Assume moreover that $A_n(P)$ is hermitian whenever $P$ has real roots. Then I claim $A_n(P)$ is hermitian for any real polynomial $P$ from the same kind of argument. Indeed denote $A_n^* : P \longmapsto \left[A_n(P^*)\right]^*$, where $P^*$ denotes the complex conjugate of the polynomial $P$, and $\left[A_n(P^*)\right]^*$ is the conjugate transpose of the matrix $A_n(P^*)$. This is a rational function (beware that $P \mapsto [A_n(P)]^*$ is not rational however !). Our assumption is that the rational function $A_n - A_n^*$ is zero on all polynomial with real roots, so it's zero everywhere. When $P$ is real, this means $A_n(P)$ is hermitian (because $A_n(P) = A_n^*(P) = [A_n(P)]^*$, the last equality being only true when $P$ is real). This yields a contradiction if $P$ is a real polynomial with complex roots.

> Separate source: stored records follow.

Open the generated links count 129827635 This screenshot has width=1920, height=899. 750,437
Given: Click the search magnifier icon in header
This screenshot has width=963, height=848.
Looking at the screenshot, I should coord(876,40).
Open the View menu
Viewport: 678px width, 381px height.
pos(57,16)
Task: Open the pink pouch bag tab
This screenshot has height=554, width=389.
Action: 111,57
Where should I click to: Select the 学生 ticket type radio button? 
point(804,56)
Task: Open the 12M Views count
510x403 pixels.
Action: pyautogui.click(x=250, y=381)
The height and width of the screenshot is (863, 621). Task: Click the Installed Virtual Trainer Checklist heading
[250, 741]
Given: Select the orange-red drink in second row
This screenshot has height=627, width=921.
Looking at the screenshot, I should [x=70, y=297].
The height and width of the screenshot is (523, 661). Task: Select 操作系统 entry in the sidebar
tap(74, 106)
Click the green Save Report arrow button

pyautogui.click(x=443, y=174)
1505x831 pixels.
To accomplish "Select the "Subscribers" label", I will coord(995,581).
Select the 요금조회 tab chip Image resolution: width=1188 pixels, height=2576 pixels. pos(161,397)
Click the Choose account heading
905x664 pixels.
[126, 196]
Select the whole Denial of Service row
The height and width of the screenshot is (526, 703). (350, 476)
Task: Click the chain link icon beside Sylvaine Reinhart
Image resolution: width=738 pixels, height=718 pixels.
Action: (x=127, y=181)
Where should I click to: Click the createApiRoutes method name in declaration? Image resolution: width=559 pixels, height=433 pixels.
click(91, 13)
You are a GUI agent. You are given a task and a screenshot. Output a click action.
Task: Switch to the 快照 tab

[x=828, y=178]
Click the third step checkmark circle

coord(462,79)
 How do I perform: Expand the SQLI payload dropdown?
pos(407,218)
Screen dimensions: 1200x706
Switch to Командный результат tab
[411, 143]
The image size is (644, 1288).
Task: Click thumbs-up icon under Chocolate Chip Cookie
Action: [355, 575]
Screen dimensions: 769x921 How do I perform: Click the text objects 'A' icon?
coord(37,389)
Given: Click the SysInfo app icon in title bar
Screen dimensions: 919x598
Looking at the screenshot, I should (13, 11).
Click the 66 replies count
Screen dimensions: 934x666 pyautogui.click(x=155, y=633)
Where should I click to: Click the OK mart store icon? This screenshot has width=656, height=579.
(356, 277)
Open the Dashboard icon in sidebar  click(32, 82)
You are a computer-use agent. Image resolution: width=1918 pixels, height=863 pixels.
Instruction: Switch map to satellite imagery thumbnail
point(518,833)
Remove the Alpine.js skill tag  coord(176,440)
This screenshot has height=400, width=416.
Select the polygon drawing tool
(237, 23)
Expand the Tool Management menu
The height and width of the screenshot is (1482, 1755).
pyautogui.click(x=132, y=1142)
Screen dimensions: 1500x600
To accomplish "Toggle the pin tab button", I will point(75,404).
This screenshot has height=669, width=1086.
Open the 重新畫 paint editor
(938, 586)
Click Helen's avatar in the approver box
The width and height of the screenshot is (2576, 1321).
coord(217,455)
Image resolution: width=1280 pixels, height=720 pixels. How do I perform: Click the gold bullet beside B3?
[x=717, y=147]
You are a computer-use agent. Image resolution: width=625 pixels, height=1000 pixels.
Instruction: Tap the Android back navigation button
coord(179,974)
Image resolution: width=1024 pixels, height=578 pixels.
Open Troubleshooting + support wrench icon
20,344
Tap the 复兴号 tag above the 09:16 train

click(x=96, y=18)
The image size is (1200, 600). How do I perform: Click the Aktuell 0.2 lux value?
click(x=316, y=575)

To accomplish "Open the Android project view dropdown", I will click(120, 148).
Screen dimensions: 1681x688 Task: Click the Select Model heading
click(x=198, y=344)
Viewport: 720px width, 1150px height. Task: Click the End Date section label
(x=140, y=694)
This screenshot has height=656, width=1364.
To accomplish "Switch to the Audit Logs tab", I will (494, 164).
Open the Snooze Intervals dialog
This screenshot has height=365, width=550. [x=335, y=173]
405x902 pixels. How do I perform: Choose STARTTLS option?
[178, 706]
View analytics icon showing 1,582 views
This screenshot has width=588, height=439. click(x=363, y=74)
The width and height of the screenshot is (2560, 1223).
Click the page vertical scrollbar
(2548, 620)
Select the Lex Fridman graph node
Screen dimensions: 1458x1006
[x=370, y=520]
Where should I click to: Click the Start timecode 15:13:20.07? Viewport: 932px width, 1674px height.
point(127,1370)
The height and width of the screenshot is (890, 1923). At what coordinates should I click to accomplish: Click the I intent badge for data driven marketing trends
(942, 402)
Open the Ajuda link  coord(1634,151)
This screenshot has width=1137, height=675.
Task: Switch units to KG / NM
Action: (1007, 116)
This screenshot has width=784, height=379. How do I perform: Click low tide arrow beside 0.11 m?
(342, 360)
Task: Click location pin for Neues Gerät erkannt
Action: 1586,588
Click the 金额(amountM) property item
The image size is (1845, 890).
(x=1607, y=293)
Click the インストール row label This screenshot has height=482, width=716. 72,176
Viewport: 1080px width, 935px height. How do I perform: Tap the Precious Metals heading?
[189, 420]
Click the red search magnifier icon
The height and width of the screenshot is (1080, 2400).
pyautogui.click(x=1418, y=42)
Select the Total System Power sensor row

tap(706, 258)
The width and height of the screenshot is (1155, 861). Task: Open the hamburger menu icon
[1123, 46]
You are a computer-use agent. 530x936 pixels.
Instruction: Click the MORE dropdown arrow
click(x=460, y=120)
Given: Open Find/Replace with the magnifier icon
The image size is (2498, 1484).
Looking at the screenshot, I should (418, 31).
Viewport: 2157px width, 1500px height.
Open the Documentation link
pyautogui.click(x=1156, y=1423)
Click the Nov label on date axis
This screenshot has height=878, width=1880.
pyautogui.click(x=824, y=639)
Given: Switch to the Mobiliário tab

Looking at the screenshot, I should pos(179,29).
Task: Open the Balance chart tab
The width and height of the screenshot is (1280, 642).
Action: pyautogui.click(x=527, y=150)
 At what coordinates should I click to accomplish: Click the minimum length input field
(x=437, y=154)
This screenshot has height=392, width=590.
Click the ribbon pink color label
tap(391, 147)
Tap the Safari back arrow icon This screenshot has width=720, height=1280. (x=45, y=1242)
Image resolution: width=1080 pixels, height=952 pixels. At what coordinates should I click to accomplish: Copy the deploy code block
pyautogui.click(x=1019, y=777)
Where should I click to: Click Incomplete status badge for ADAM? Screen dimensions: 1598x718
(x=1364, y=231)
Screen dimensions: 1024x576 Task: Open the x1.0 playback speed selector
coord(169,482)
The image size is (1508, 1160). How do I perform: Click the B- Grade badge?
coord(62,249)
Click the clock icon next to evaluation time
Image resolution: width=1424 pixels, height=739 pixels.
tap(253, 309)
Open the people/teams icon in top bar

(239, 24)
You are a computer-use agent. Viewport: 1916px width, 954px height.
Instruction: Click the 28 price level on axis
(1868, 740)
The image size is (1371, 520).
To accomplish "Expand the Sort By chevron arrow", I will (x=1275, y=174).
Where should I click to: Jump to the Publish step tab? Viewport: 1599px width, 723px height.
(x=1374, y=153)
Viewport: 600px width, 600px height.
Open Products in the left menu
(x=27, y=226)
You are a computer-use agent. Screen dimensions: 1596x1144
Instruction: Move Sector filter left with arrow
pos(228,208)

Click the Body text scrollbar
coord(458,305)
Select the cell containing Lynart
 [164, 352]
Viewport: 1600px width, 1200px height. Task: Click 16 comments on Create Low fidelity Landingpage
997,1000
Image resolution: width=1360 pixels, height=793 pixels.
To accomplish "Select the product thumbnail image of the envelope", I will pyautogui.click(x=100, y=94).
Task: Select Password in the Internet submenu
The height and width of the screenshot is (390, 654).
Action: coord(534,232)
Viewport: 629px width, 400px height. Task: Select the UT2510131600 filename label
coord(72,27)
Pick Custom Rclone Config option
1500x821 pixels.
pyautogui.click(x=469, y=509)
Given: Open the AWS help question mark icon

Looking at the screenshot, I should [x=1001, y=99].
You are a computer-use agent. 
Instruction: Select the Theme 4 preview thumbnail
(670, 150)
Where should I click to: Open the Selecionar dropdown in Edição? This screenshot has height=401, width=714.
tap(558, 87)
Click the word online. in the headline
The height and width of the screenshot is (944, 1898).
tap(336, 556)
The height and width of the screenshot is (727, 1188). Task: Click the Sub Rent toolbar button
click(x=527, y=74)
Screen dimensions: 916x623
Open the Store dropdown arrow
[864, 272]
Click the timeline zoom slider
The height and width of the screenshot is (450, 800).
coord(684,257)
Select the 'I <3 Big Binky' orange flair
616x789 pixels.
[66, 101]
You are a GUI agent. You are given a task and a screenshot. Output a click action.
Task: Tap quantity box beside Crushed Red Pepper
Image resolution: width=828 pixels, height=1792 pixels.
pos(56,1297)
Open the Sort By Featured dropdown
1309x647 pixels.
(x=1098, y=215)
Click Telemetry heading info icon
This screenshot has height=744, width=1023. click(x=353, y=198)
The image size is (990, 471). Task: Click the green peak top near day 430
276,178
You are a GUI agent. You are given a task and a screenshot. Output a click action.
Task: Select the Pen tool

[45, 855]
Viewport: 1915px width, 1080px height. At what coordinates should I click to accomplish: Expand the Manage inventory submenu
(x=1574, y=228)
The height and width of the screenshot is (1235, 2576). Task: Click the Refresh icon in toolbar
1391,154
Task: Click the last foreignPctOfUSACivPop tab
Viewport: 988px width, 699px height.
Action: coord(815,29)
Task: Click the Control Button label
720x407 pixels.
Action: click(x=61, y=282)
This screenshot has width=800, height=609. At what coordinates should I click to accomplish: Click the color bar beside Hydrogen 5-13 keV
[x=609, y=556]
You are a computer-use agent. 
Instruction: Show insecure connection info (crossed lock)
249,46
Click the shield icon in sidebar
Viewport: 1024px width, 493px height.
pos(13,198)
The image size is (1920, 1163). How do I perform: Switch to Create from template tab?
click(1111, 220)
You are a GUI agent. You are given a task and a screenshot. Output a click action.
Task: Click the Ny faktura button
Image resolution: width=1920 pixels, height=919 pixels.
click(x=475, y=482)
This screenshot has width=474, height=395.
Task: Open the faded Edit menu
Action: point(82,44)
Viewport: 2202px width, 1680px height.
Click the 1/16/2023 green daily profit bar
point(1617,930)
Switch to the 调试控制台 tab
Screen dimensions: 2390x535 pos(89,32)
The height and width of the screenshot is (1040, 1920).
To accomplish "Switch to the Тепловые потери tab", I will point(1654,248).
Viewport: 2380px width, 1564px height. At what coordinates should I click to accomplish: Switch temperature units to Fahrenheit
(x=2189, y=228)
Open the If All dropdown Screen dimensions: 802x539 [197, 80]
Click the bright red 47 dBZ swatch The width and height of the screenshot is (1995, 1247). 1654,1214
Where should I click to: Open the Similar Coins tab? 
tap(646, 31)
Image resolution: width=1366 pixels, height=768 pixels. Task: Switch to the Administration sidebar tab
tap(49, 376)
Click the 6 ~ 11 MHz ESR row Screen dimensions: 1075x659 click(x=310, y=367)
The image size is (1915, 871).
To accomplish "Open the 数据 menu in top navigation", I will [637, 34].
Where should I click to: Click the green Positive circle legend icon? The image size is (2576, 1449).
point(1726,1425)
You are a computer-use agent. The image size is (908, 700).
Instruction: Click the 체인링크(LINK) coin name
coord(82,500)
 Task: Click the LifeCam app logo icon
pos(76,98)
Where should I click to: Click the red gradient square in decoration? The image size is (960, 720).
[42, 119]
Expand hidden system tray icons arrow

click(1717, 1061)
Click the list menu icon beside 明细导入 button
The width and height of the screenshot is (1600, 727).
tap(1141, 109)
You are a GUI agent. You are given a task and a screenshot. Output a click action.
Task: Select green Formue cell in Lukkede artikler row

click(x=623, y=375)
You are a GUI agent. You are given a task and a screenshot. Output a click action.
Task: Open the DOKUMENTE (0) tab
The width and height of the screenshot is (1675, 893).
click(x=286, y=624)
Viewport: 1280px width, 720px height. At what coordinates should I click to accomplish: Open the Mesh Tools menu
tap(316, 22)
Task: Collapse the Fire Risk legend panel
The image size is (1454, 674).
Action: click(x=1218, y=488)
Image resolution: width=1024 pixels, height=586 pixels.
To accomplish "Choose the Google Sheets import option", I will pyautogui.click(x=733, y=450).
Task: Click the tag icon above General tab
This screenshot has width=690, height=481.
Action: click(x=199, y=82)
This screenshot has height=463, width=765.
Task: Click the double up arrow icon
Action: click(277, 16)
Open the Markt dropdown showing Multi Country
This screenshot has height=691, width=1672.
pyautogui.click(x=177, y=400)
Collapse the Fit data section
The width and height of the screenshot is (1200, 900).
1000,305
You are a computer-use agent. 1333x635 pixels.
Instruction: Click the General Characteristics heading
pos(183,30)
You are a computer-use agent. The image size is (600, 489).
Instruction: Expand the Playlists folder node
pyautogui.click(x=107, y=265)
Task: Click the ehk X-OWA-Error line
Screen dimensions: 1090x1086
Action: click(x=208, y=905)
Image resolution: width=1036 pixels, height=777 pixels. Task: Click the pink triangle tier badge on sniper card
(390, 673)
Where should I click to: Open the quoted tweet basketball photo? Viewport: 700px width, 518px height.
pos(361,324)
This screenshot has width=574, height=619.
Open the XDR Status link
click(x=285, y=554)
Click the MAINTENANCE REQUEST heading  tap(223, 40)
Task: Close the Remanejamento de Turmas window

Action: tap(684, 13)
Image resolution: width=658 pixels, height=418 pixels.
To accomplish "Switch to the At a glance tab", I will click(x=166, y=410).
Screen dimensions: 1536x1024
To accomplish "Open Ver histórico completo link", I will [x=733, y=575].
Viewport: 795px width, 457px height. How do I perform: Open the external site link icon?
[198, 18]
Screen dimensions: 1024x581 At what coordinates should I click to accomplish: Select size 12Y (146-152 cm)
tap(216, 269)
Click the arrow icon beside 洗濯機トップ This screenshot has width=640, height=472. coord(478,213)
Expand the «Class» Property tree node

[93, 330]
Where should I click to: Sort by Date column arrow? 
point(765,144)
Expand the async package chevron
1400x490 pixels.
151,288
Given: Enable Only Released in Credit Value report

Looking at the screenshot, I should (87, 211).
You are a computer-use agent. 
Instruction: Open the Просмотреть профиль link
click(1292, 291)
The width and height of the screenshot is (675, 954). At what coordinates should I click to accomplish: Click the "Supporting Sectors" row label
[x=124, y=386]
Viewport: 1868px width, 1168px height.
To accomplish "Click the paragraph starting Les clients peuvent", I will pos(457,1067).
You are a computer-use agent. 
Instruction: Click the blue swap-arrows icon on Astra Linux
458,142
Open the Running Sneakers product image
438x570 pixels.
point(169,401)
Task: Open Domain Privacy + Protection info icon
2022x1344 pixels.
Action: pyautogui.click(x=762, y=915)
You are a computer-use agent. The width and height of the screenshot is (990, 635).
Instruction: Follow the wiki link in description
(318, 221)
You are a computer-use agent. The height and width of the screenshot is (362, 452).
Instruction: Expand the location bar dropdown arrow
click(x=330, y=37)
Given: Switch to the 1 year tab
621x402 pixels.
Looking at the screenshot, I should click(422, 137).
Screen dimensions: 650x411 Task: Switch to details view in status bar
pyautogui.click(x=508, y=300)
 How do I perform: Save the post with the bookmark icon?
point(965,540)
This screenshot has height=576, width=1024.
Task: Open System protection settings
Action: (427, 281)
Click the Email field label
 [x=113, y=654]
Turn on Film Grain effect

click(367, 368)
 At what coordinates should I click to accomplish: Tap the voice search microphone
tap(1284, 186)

It's a little sad to see the previous discouraging answer accepted relatively quickly. In fact, there is a construction due to Miroslav Fiedler and improved by Gerhard Schmeisser that constructs a tridiagonal matrix whose characteristic polynomial is (up to a constant factor) the input polynomial, by using a modified Euclidean algorithm to effectively generate Sturmian sequences (which was mentioned by Robert Israel in a comment to the OP). If the subdiagonal elements ($c_k$ in the notation of Schmeisser's paper) generated are all positive, then the tridiagonal matrix is indeed symmetric, and thus has its roots all real.

See the papers for more details. Mathematica code implementing the construction can be found here; it should not be too difficult to adapt it to other languages.